Le reportage utilise quelques images d’archive ravageuses, tournées dans des villes anglaises de la fin des années 1980, et qui rappellent étrangement celles d’un pays en développement : on y voit des dizaines de britanniques qui se retrouvent à faire la queue, les bras chargés de bidons qu’ils espèrent pouvoir remplir dans les réserves d’eau publiques mises à leur disposition. Leur faute ? Ne pas avoir payé à temps leur facture.
En juillet 1989, des Londoniens privés d’eau du robinet viennent s’approvisionner dans une citerne publique (extrait du reportage de Jérôme Fritel, Main basse sur l’eau / © Magnéto Presse / Arte France).
Mais le documentaire nous rappelle que, dans cette opération, les mauvais payeurs n’ont pas été les seuls à être lésés. Au début des années 2000, la majorité des régies d’eau britanniques ont été rachetées par des fonds de pension « vautours » australiens, qui ont encaissé quelques dizaines de milliards d’euros de bénéfices avant de disparaître dans la nature, en léguant au passage près de 50 milliards de dette au consommateur d’eau britannique.

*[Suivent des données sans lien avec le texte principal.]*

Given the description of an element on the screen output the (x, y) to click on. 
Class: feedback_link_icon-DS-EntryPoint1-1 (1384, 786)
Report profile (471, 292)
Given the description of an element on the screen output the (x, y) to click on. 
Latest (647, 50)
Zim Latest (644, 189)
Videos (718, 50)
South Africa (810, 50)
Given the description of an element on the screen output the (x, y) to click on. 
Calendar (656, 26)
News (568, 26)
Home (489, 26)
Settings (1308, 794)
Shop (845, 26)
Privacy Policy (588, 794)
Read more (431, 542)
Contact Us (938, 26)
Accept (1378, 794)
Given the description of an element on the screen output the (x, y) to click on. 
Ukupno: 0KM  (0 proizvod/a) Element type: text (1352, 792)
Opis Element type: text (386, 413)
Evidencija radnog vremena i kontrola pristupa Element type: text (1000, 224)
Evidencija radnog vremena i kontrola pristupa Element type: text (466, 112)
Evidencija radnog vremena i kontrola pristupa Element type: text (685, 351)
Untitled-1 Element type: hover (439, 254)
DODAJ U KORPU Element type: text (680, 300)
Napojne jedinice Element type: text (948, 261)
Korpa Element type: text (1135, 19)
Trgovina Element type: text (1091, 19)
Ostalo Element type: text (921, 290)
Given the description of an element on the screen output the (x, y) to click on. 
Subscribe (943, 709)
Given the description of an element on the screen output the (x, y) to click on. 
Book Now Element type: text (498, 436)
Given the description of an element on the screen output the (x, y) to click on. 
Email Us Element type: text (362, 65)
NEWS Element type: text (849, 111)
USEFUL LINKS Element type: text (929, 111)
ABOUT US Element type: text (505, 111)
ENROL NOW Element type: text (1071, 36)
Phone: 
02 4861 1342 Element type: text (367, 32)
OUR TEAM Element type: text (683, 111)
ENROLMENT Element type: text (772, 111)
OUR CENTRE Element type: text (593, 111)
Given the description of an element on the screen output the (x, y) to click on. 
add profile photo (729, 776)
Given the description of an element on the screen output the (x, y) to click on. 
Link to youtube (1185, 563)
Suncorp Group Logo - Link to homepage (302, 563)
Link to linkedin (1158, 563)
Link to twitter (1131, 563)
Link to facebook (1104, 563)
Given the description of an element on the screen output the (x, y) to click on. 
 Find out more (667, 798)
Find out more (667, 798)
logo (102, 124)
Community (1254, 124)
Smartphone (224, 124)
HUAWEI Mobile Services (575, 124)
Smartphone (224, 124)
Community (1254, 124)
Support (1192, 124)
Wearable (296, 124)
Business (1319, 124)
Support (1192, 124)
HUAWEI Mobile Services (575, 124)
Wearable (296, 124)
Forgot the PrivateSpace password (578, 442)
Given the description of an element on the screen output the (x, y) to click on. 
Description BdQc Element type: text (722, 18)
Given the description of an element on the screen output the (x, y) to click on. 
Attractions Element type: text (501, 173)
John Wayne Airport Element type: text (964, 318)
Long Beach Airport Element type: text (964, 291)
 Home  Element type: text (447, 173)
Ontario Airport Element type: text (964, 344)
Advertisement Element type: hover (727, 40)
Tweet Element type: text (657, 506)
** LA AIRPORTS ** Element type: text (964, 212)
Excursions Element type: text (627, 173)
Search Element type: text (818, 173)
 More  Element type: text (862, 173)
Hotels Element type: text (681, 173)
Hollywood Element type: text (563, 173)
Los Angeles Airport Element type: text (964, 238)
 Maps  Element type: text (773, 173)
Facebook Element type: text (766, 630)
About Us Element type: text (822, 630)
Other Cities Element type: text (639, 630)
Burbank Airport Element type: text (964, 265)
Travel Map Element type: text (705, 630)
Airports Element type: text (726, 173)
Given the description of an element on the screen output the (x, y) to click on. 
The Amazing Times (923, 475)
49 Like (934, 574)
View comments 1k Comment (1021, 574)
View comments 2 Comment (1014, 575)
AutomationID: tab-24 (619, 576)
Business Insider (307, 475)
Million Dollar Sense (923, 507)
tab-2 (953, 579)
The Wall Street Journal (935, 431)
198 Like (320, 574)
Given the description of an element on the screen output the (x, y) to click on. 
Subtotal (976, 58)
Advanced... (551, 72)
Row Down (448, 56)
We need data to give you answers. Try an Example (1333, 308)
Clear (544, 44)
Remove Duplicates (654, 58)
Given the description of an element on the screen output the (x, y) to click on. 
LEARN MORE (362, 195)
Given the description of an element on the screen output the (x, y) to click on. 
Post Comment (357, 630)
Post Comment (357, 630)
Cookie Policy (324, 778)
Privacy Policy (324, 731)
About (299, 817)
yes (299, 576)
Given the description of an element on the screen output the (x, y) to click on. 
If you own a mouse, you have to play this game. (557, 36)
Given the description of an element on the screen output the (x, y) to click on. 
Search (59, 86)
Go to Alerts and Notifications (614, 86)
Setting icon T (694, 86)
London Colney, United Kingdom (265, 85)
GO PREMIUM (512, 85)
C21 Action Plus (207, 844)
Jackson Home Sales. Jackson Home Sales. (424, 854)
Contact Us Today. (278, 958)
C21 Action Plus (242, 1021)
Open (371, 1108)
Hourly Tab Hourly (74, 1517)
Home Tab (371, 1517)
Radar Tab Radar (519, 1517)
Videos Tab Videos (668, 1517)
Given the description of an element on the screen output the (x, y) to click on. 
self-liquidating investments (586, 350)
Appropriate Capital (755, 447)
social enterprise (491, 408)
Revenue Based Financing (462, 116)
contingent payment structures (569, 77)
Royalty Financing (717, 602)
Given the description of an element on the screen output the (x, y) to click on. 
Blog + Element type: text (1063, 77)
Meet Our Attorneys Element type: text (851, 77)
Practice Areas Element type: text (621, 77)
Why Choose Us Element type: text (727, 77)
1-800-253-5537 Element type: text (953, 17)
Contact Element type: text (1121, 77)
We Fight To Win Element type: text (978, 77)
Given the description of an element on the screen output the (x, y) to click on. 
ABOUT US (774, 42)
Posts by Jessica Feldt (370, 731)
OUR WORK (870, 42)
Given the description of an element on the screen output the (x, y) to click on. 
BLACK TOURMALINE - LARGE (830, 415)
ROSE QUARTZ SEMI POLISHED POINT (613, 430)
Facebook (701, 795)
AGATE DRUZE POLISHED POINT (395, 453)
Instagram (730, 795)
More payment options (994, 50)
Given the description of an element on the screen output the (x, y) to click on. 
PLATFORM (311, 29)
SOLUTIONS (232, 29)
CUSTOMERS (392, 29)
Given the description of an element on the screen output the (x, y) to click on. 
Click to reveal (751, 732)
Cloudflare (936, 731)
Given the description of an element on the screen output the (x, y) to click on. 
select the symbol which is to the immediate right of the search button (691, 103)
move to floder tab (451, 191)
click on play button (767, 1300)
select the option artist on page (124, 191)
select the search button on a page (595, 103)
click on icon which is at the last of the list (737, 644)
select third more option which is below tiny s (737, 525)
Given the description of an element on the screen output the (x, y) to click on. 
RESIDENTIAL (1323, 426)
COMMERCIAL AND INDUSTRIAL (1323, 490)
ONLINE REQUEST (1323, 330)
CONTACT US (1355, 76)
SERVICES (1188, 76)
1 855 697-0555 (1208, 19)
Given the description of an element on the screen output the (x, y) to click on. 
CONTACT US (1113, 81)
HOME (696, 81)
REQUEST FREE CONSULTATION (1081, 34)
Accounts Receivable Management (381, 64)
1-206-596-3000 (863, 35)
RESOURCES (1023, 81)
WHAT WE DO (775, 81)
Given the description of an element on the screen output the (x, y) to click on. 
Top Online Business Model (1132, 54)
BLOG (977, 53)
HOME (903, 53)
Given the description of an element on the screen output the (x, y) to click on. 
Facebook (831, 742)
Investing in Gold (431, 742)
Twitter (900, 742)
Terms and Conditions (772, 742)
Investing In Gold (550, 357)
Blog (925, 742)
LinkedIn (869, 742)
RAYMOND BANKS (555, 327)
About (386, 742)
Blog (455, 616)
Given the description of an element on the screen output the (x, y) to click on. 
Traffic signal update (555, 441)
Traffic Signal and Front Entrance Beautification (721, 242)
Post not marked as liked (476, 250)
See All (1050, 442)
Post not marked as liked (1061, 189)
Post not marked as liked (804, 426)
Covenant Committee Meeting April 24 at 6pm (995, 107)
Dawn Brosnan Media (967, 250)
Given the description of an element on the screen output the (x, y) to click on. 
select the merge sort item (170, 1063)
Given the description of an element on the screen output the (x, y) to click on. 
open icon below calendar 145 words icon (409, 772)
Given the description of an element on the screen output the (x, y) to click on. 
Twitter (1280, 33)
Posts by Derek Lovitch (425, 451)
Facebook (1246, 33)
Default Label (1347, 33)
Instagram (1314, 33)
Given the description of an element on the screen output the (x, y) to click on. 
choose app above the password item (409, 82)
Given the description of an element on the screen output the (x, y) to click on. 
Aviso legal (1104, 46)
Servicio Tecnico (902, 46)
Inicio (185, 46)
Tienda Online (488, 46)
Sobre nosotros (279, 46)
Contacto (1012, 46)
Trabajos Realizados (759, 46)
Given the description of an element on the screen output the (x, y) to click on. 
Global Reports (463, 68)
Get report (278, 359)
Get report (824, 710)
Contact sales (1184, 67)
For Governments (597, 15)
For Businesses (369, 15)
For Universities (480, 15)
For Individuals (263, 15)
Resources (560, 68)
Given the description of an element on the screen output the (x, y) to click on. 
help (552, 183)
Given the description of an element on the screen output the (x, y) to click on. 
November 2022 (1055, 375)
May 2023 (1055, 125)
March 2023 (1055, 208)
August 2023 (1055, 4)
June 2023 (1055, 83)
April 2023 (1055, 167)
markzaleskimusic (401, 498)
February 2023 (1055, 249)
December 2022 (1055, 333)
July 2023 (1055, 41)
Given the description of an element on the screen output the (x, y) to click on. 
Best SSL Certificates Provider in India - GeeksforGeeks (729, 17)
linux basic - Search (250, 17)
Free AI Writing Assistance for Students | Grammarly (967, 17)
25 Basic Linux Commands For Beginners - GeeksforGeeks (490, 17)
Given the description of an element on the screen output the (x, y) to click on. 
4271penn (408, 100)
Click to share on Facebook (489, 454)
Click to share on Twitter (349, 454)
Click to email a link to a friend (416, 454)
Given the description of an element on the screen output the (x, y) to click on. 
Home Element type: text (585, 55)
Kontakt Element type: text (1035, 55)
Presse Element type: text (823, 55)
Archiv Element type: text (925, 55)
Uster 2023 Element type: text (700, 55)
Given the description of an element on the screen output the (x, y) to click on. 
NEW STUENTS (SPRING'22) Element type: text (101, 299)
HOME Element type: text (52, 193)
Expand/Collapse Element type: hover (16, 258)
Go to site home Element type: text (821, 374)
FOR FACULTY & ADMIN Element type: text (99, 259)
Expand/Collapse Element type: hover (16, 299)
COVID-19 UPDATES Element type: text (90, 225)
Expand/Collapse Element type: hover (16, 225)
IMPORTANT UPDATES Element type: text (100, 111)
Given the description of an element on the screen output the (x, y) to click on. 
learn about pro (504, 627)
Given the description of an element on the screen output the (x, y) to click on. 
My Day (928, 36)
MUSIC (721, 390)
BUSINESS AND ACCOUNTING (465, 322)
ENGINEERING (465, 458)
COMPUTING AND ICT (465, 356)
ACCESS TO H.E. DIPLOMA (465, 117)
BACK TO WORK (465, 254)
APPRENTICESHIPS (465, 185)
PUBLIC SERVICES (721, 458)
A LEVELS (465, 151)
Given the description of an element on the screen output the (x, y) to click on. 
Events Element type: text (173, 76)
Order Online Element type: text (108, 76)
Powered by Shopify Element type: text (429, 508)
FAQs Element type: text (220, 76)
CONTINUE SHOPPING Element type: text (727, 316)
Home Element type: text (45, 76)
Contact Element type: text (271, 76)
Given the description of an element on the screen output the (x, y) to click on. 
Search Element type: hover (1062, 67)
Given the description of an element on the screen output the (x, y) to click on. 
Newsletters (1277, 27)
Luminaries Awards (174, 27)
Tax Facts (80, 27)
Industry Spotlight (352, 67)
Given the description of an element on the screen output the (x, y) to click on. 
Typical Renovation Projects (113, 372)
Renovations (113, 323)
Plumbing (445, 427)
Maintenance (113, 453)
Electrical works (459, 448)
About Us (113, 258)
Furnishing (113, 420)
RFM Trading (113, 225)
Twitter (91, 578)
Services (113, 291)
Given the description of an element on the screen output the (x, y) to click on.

L’Australie et les USA, pionniers de la financiarisation de l’eau
Presque caricatural, le cas britannique aurait pu arrêter net le processus de privatisation. Pourtant, l’aventure de la financiarisation de l’eau ne faisait que commencer.
Elle s’est d’abord poursuivie en Australie, un pays qui se caractérise par un niveau de vie très élevé et une sécheresse quasi endémique – l’Australie étant le continent le moins arrosé au monde. Suivant les préceptes de Mike Young, et s’inspirant en grande partie de l’expérience des marchés du carbone, l’Australie a mis en place Waterfind, une place boursière spécifiquement consacrée à l’eau, sur laquelle n’importe quel investisseur peut se positionner. L’écrasante majorité des consommations d’eau étant liée à l’agriculture, c’est ce secteur qui est avant tout visé par la privatisation. Des quotas d’eau d’irrigation sont ainsi alloués aux agriculteurs, qui peuvent ensuite échanger leurs surplus sur le marché. Lorsqu’il pleut et que les réservoirs d’irrigation sont pleins, la demande est très faible et les prix de l’eau s’effondrent immédiatement ; mais dès que les précipitations se font plus rares, les prix grimpent à toute vitesse, envoyant un signal clair aux utilisateurs : ils doivent modérer leurs consommations.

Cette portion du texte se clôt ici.